Start of Entries supplied

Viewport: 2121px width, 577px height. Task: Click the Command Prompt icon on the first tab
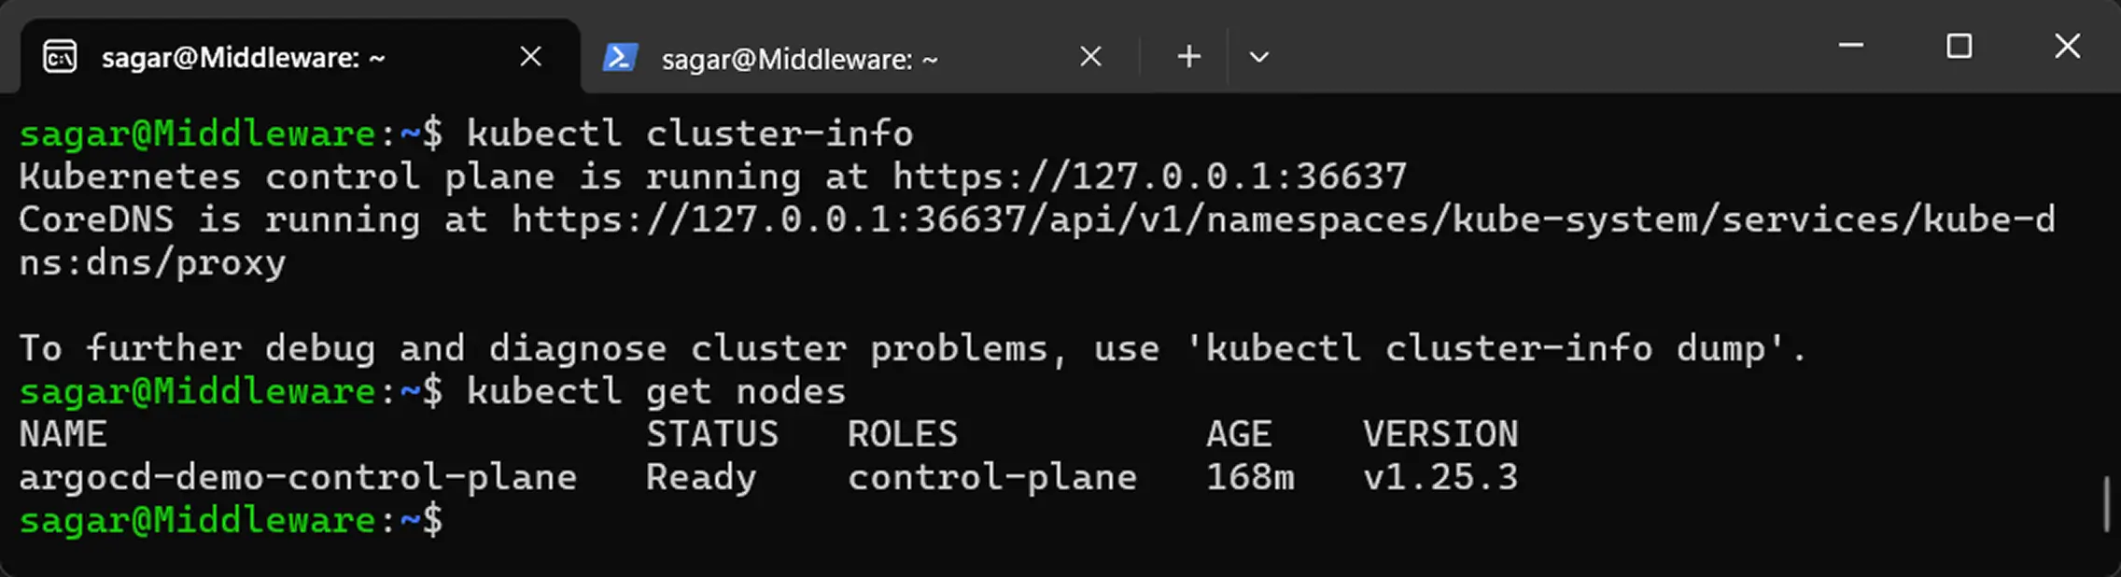[59, 57]
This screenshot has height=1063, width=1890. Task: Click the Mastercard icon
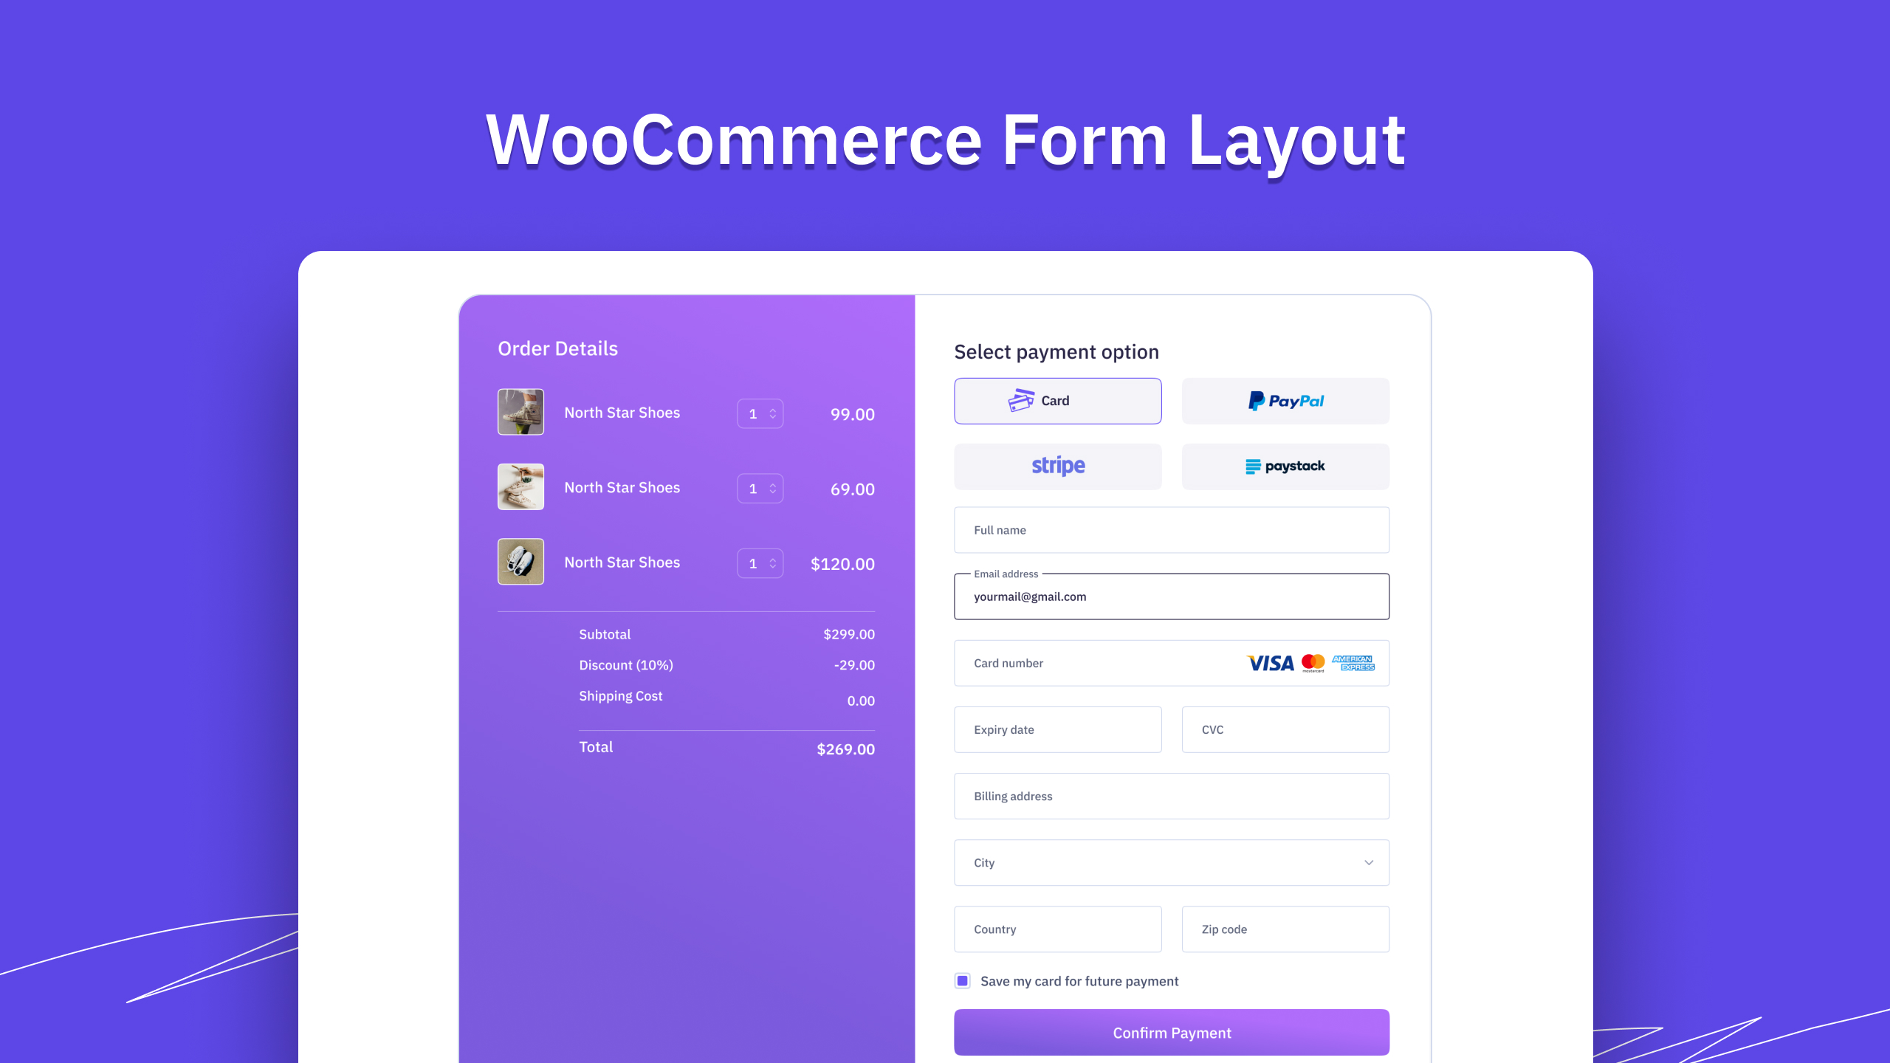pos(1310,662)
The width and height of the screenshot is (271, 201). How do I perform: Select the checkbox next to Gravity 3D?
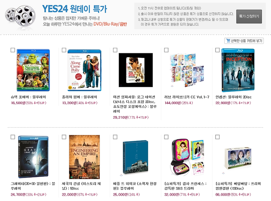click(13, 137)
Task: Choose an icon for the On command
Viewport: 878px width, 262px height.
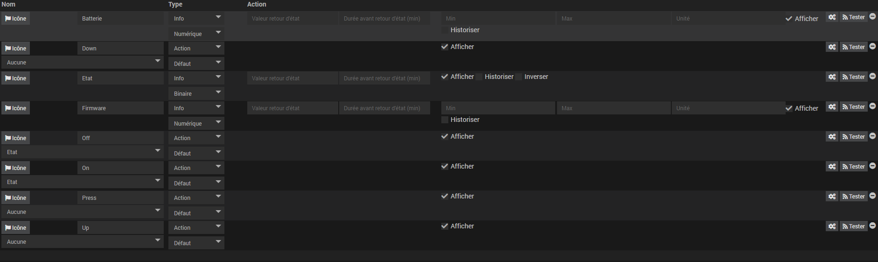Action: click(16, 168)
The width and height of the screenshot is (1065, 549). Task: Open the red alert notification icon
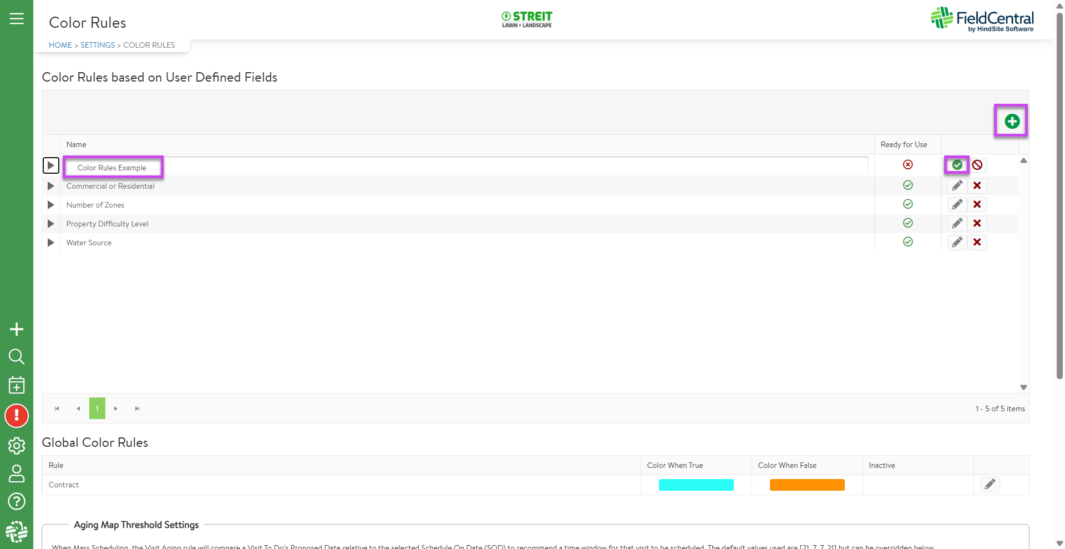(x=17, y=416)
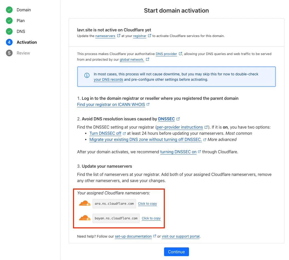Open the Activation step in sidebar

[27, 42]
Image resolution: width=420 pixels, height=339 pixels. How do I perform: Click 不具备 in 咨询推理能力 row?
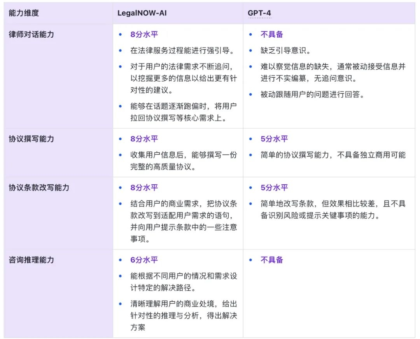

End of Entries supplied

What is expected: Rewrite all of the entries above, changing "screenshot" to "screen capture" wherever it appears and keeping everything else the same. Leave out the pictures.

Solution for this problem:
Viewport: 2121px width, 577px height. Task: Click the Command Prompt icon on the first tab
[59, 57]
This screen capture has height=1063, width=1890. Task: Click the Mastercard icon
pos(1310,662)
The width and height of the screen capture is (271, 201). How do I perform: Select the checkbox next to Gravity 3D?
click(13, 137)
Task: Choose an icon for the On command
Viewport: 878px width, 262px height.
Action: click(16, 168)
The width and height of the screen capture is (1065, 549). Task: Open the red alert notification icon
(x=17, y=416)
Open the Activation step in sidebar

[27, 42]
Image resolution: width=420 pixels, height=339 pixels. How do I perform: Click 不具备 in 咨询推理能力 row?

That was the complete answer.